Embarquei para meu próximo destino como se estivesse nua e perdida. Cheguei às seis da manhã. Fui logo para o computador tentar recuperar documentos, textos, fotos, contatos. Tudo estava salvo em três ou quatro nuvens, mas eu não me lembrava de nenhuma senha e fui sendo bloqueada pelas inúmeras tentativas de acertar.

Consegui entrar no WhatsApp e falar com as pessoas, mas não pude fazer um Boletim de Ocorrência online, porque o site da delegacia travava na hora do envio. E o site do tal Sac (Serviço de Atendimento ao Consumidor) da empresa estava fora do ar.

Como sofrer é coisa que me irrita, esperei dar 10h e fui a um shopping comprar outro aparelho, ansiosa para salvar meu número. Às duas da tarde completei a difícil operação. Fiz uma divida até o final de 2023 e retornei ao modo virtual, apanhando muito do novo
aparelho.

À noite, minha irmã recebeu uma mensagem, em mau português, ilustrada com um vídeo do meu telefone e a disposição de devolvê-lo. Pensamos logo em chantagem e pagamento para resgate do aparelho. Por segurança, não passei nenhum endereço para que o autor da mensagem fizesse a entrega.

Depois de muitas perguntas, o cara explicou que não pôde atender âs minhas chamadas, porque o telefone tem senha digital, mas que conseguiu ver o número da última chamada, justamente para minha irmã. Dai, entrou em contato.

Perguntei se ele poderia mandar o telefone por Sedex, prometendo uma pequena recompensa junto com o reembolso da postagem. Meia hora depois ele me mandou o comprovante dos correios. O aparelho deve chegar nesta segunda ou terça feira.
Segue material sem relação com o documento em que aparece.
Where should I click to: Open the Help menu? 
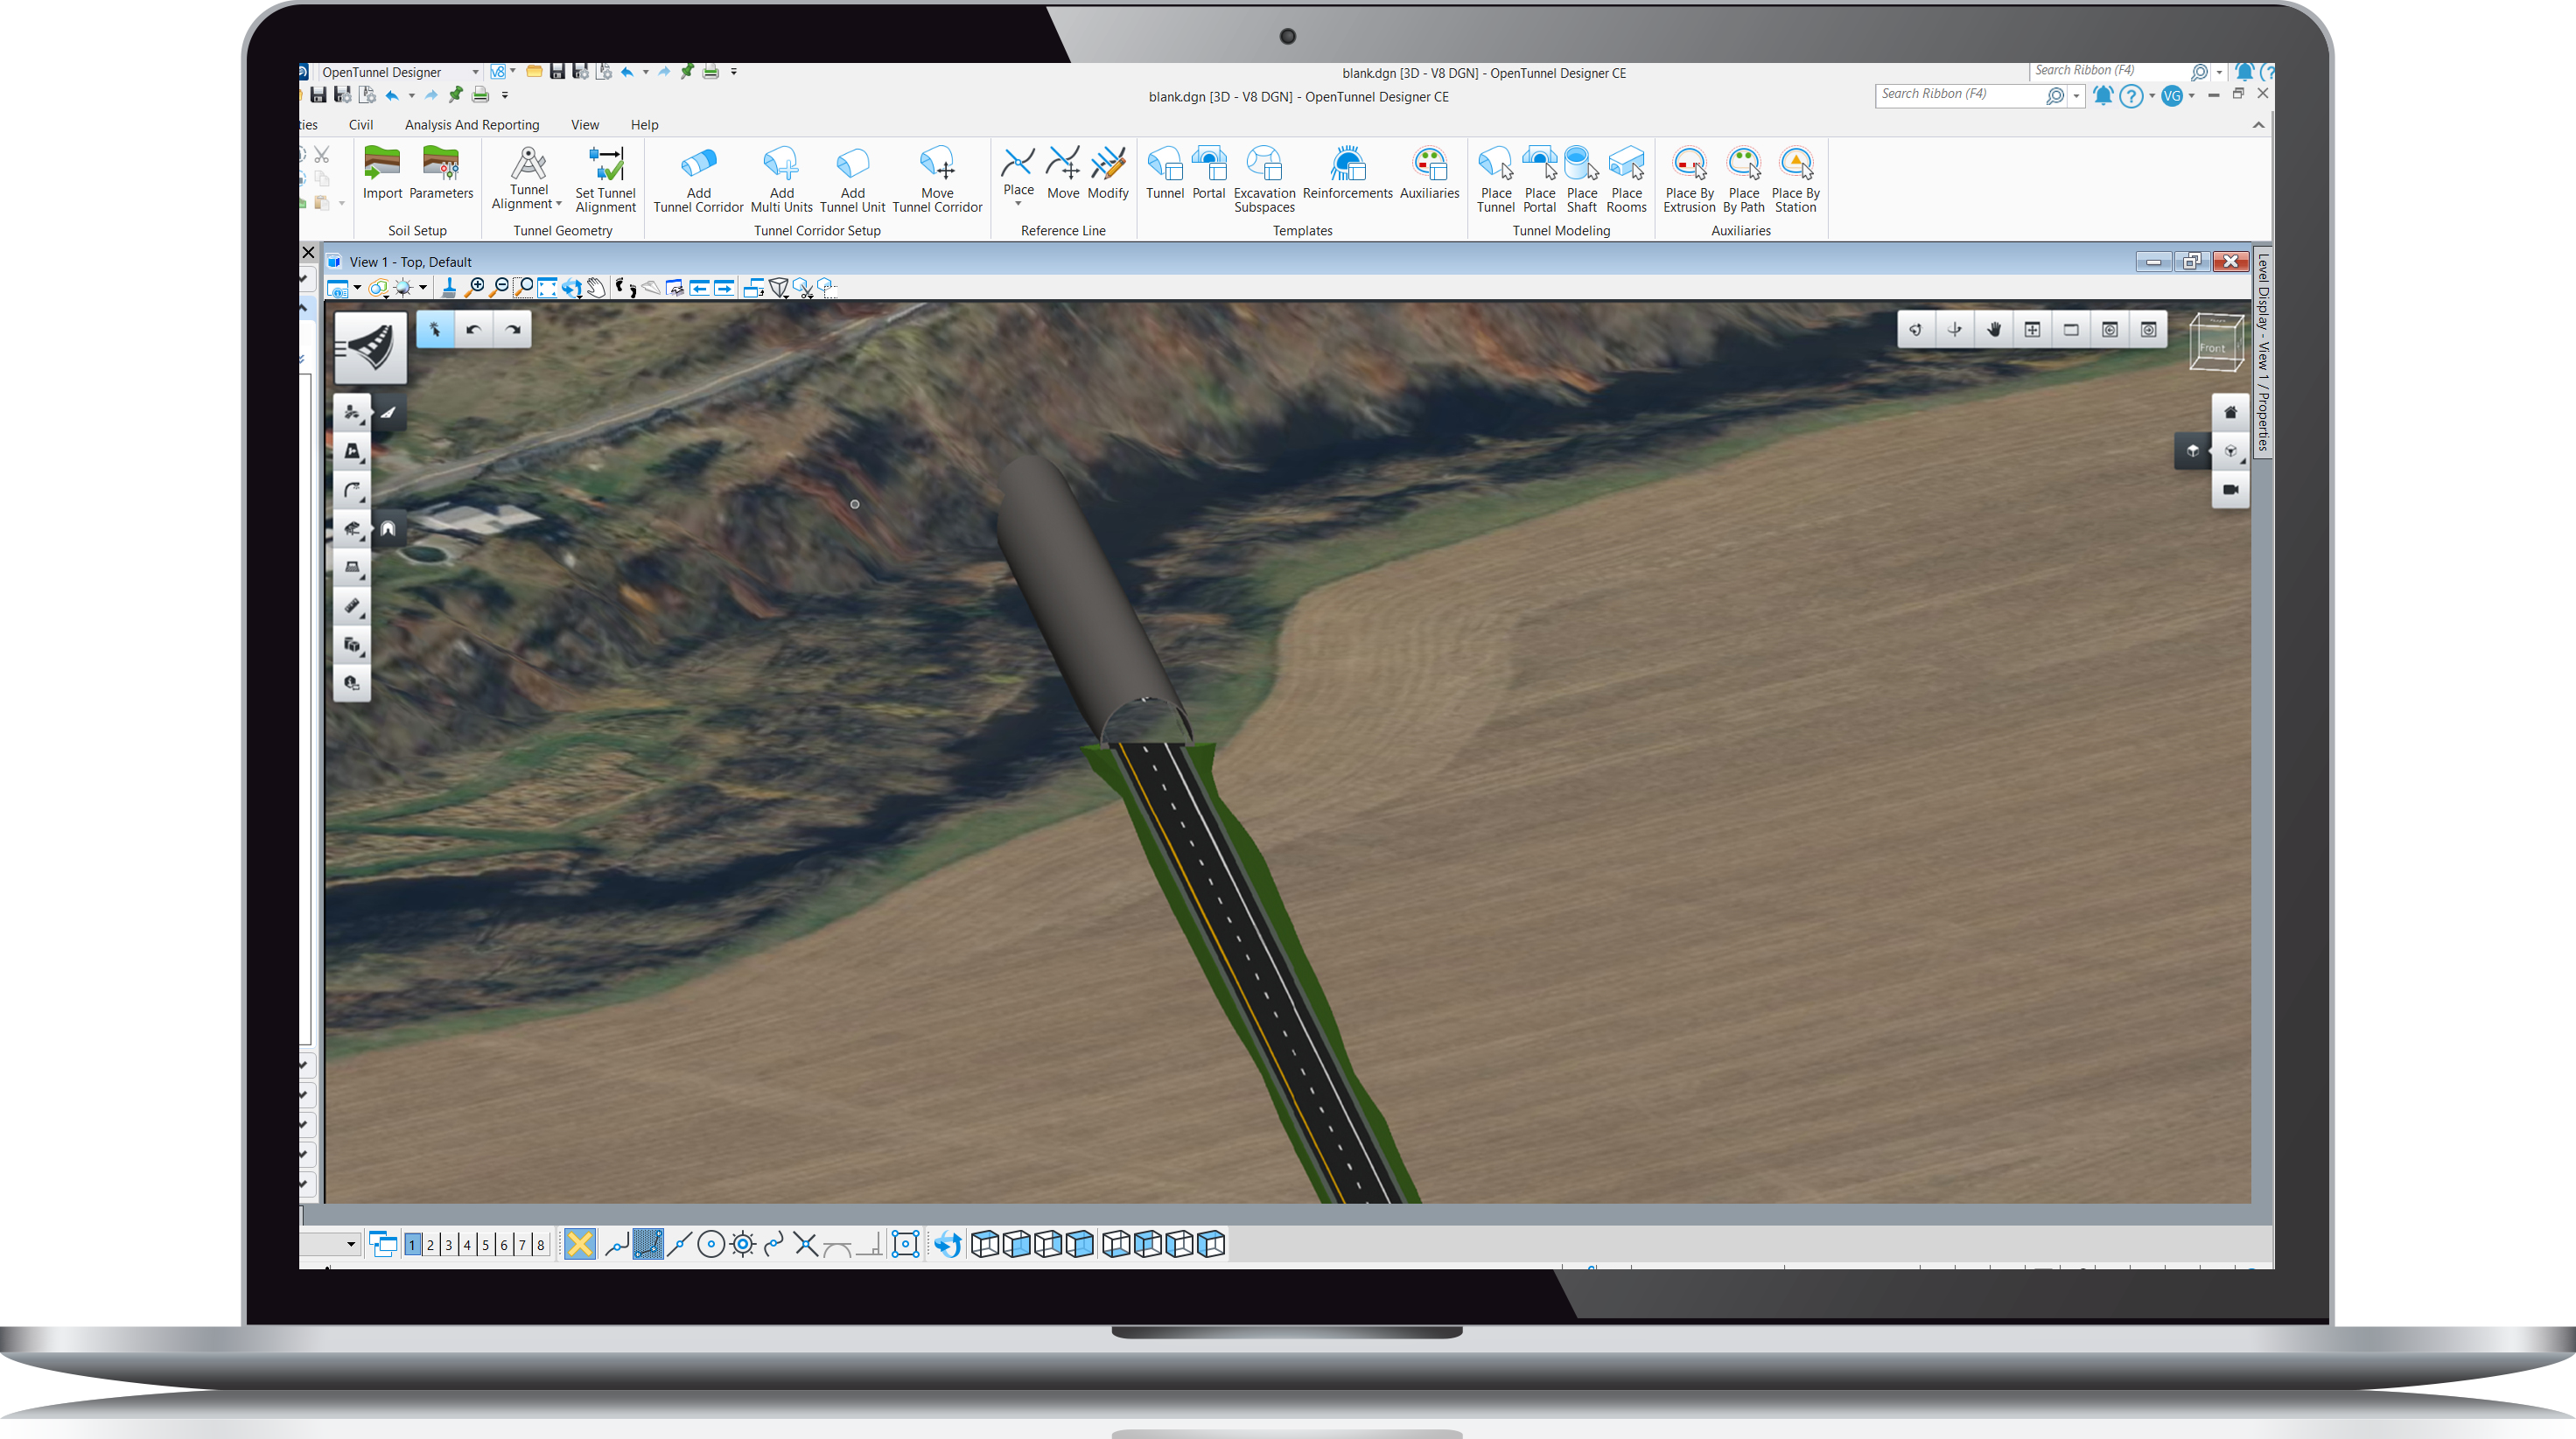point(644,124)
Eu me rôo em contradições: alegre por ter meu aparelho de volta e triste por ter feito um gasto desnecessário; feliz por constatar que ainda há gente honesta neste país e envergonhada por ter desacreditado nisso; incomodada por recompensar uma virtude e admirada do esforço de um cidadão para exercer essa virtude, meio desvalorizada na bolsa de valores humanos.